Shoppers are more interested than ever in Fairtrade, according to research from IGD ShopperVista revealed at the Fairtrade Foundation annual commercial conference in London today, 3 July 2013.
The research revealed:
- More than a third (35%) of shoppers say they have specifically chosen to buy Fairtrade in recent weeks (compared with 9% who said this in 2006)
- 37% would buy more Fairtrade if they knew where the money is spent or the difference it makes to developing nations
- 18% would buy more if they knew more about how standards are monitored.
Presenting the research, IGD Chief Executive Joanne Denney-Finch said it was time to make Fairtrade the normal way of doing business: “Fairtrade is a movement whose time has truly come. It began on the fringes, but has been growing in terms of sales and support for many years. One in five shoppers expect to buy more Fairtrade in the year to come – and only one in 100 are expecting to buy less. I believe the ultimate objective now should be to make Fairtrade mainstream.’
“We can do this by fully embracing traceability and transparency; tracking every item through the chain and being even more open about how we operate. Three-quarters of shoppers would like to see more information about Fairtrade made available, so there is a good story to tell and a hungry public waiting to hear it.
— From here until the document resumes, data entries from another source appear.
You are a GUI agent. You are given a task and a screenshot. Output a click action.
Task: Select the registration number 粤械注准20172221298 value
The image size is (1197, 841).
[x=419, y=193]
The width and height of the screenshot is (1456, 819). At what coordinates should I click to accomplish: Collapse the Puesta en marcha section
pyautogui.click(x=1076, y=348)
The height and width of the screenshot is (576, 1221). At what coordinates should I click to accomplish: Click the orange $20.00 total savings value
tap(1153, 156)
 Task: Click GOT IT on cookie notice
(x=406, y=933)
“Shoppers have higher expectations about what they ought to be able to find out about products and what companies ought to be tracking. This represents a huge opportunity and companies signed up to Fairtrade have a great story to tell which will help build trust up to higher levels than ever before, but they need to take advantage of all the different ways to engage with shoppers to get their message across.”
At the conference entitled Survival of the Fairest: Staying Ahead in a Changing World, Fairtrade gave businesses a preview of innovative campaigns and projects that the Fairtrade Foundation are planning to launch in the coming months, enabling business to tell consumers the ‘Fairtrade story’.
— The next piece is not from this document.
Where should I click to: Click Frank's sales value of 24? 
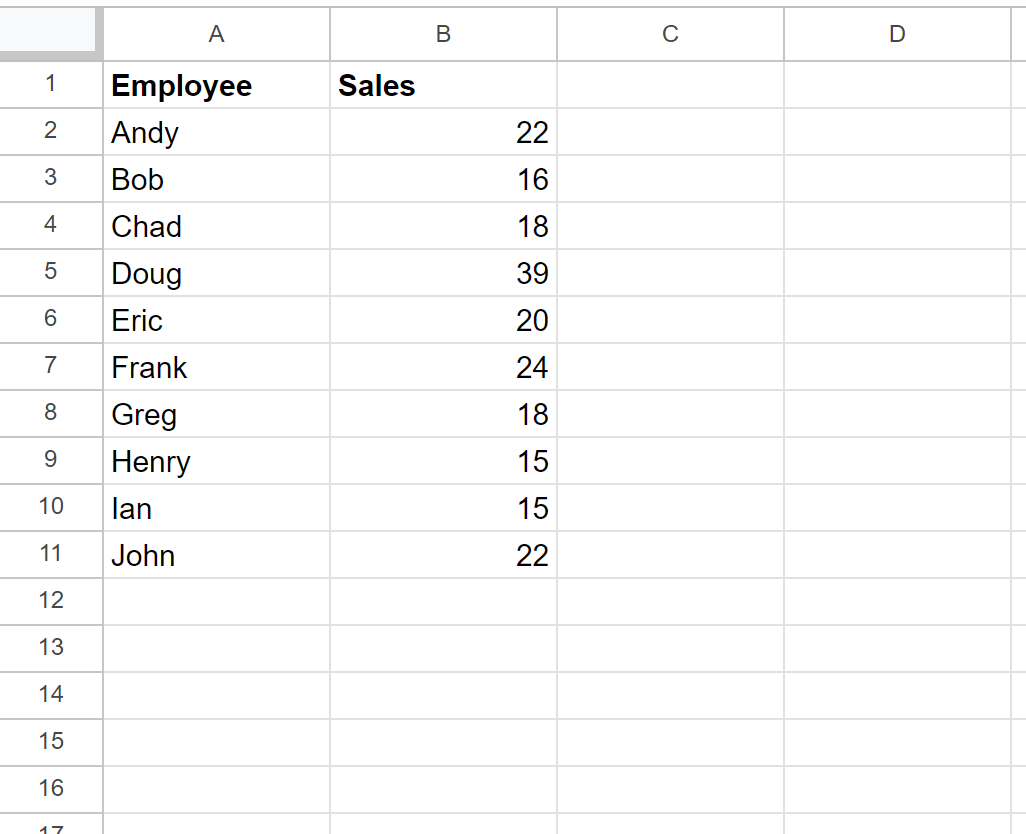442,367
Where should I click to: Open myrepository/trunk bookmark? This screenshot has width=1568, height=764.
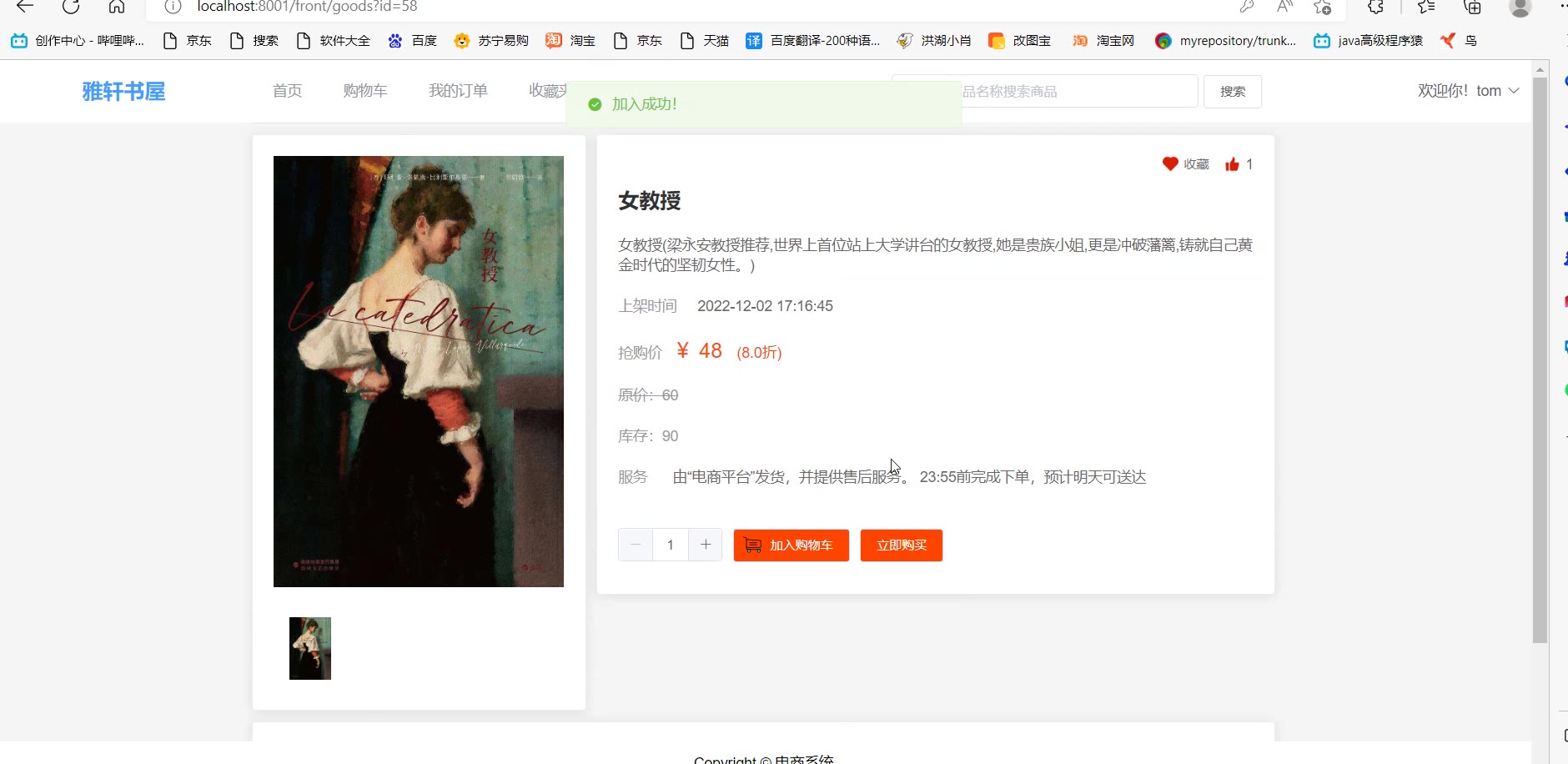pos(1225,40)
In the autumn, the Fairtrade Foundation will launch a global ‘Power of You’ campaign focusing on coffee. The aim of the campaign is to take people on a bean-to -cup journey showing them the difference their purchase can make to farmers, workers and their communities in developing countries. The commercial campaign will be activated on digital channels such as Facebook and YouTube.
Fairtrade will further roll-out its interactive online question and answer project, Ask Malawi.tv, in 2013. Co-funded by Comic Relief, the project gives people in the UK an insight into the daily lives of Malawian Fairtrade tea and sugar farmers. Farmers use mobile video cameras answer your questions and tell their own stories. Now consumers can ask Fairtrade farmers anything they want and see where they live and work: no middle men, no scripts. For more information go to: http://www.askmalawi.tv/the-
“The IGD research shows that momentum is building in terms of how significant consumers regard the ethics of the Fairtrade supply chain to be, so we believe smart companies should respond to shoppers’ concerns by showing their increasing support for Fairtrade and communicating about their partnerships with producers,” said the Fairtrade Foundation’s Chief Executive Michael Gidney.
He challenged companies to go further in their sourcing and in working in partnership with the Fairtrade system to help make global supply chains more fair and sustainable for producers. “Fairtrade has always said that consumers do care and Fairtrade’s success in the marketplace shows more and more people are enjoying the more personal touch that Fairtrade brings,” said Gidney.
Around 130 delegate attended today’s conference, drawn mainly from representatives of fair trade companies, brands and major retailers.